如圖4所示，零信任安全系統包括控制器、可信網關、分析器3大組件。控制器作為安全控制面的核心組件，為可信網關提供自適應認證服務、動態訪問控制和集中管理能力。控制器對所有的訪問請求進行權限判定。權限判定不再基于簡單的靜態規則，而是基于身份庫、權限庫和信任庫的上下文屬性、信任等級和安全策略等。

分析器為控制器提供信任等級評估。分析器持續接收可信網關、控制器的日志信息，結合身份庫、權限庫數據，并基于大數據和人工智能技術，對身份進行持續畫像，對訪問行為進行持續分析，對信任進行持續評估，最終生成和維護信任庫，為動態訪問控制引擎提供決策依據。

可信網關作為5G網絡MEC用戶面的網絡控制節點，是確保業務安全訪問的第一道關口，是動態訪問控制能力的策略執行點。根據應用終端訪問控制規則，可信網關攔截訪問請求后，通過控制器對訪問主體進行認證，對訪問主體的權限進行動態判定。只有認證通過并且具有訪問權限的訪問請求才予以放行。

5G工業互聯網零信任安全架構下的終端安全接入不再以網絡邊界為限，這使得原來的被動防御向主動防御轉變，邊界防御向內生安全轉變。

5 態勢感知保障網絡整體安全能力

5G網絡的應用，有力地推動了有線工業控制向無線接入工控自動化轉型[10-12]。云虛擬現實（VR）/增強現實（AR）技術的大量應用，工業可穿戴、遠程操控的普及，使得傳統工業系統勢必與5G移動互聯網產生大量信息和數據交互。這也給工業互聯網行業安全防護提出了更高的挑戰，原有的被動式防御已不可靠，無法有效防止有組織的規模性攻擊。

首先，5G工業互聯網態勢感知技術，可以覆蓋5G資產（包括5GC網元、切片、虛機、物理機、中間件等），能先將各層級資產進行關聯，然后根據關聯關系來判斷漏洞、脆弱性與攻擊事件等威脅事件對業務的影響，并在大量的安全事件中尋找事件之間的因果關系。通過這樣的方式，態勢感知技術能夠追蹤攻擊鏈定位威脅發生的源頭，并分析可能的波及范圍，根據資產價值及業務影響來確定處置方式與手段。

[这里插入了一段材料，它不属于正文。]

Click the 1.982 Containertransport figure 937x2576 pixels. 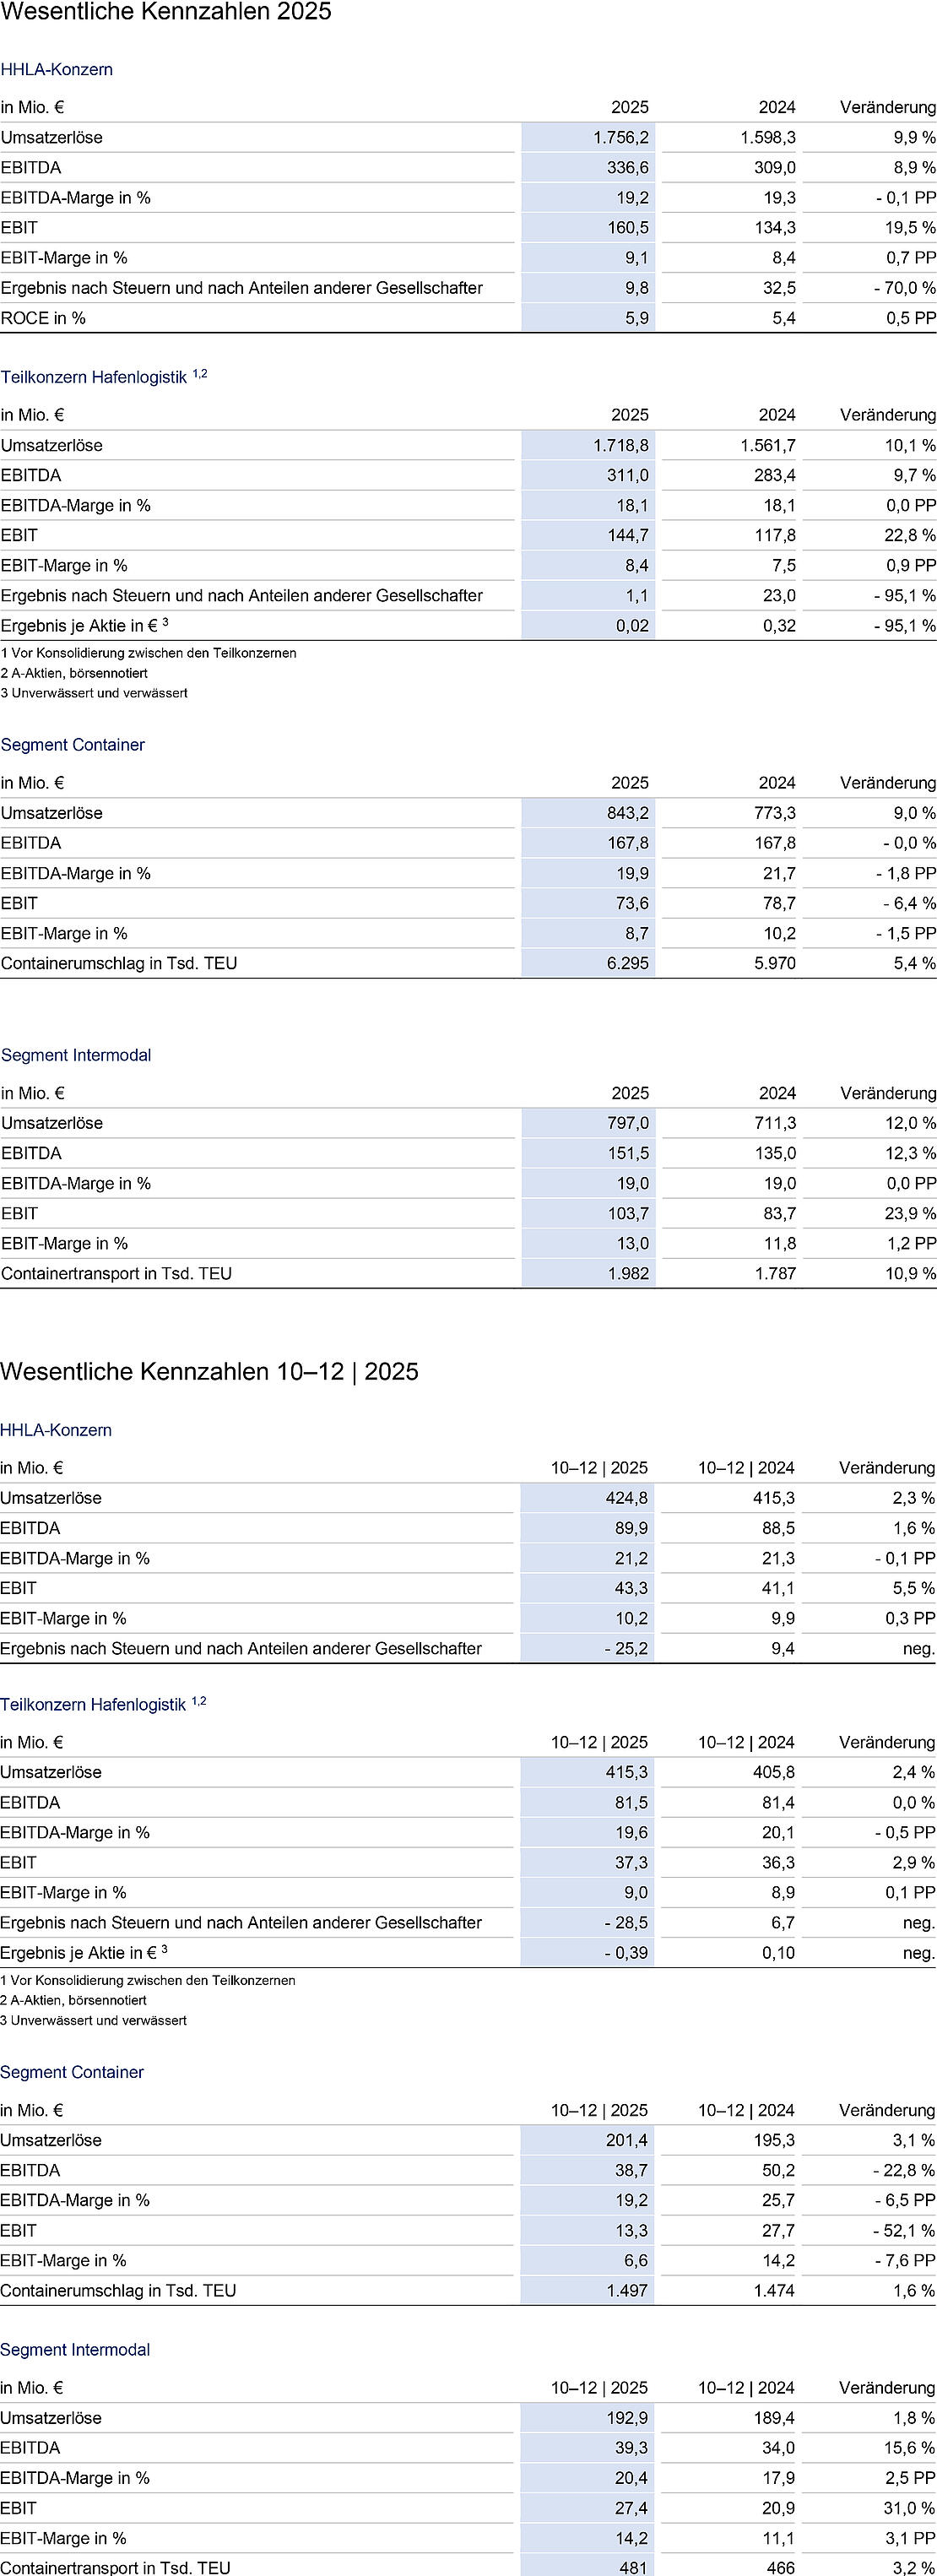pyautogui.click(x=628, y=1274)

其次，態勢感知技術可以對網絡攻擊事件深度挖掘，結合網絡的基礎設施情況和運行狀態，對網絡安全態勢做出評估，從而對未來可能遭受的網絡攻擊進行預測，并提供針對性的預防建議和措施。另外，在工業互聯網業務與5G移動互聯網交互的關鍵路徑上，態勢感知技術可以對網絡中的流量和各種日志信息持續地收集分析，對網絡異常流量（包括攻擊流量特征、威脅文件傳輸等）進行解析，從而發現網絡流量異常行為或者用戶異常行為，以便主動對未知威脅提前干預。圖5為5G安全態勢感知架構。

▲圖5 5G安全態勢感知架構

6 結束語

在5G與工業互聯網融合的過程中必然會出現安全問題，目前的5G工業互聯網安全防護發展尚處起步階段。隨著5G融入工業互聯網的廣度和深度持續增強，有必要引入新的安全理念、安全技術，不斷完善5G工業互聯網安全防護體系，以支撐工業數字化轉型升級行穩致遠[13-15]。

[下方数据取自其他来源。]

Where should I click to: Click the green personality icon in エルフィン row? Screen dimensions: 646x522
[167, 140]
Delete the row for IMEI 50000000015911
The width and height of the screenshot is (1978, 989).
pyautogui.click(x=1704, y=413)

可定制的5G+工業互聯網安全能力，貼合工業互聯網應用場景，通過引入主動式、智能化的威脅檢測與安全防護技術，構建全面的預測、基礎防護、響應和恢復能力，同時利用機器學習、深度學習等人工智能技術分析處理安全大數據，從而不斷改善安全防御體系。可定制的5G+工業互聯網安全能力可以有力保障5G行業應用的安全，為后續更多的5G行業應用落地創造了安全的網絡環境。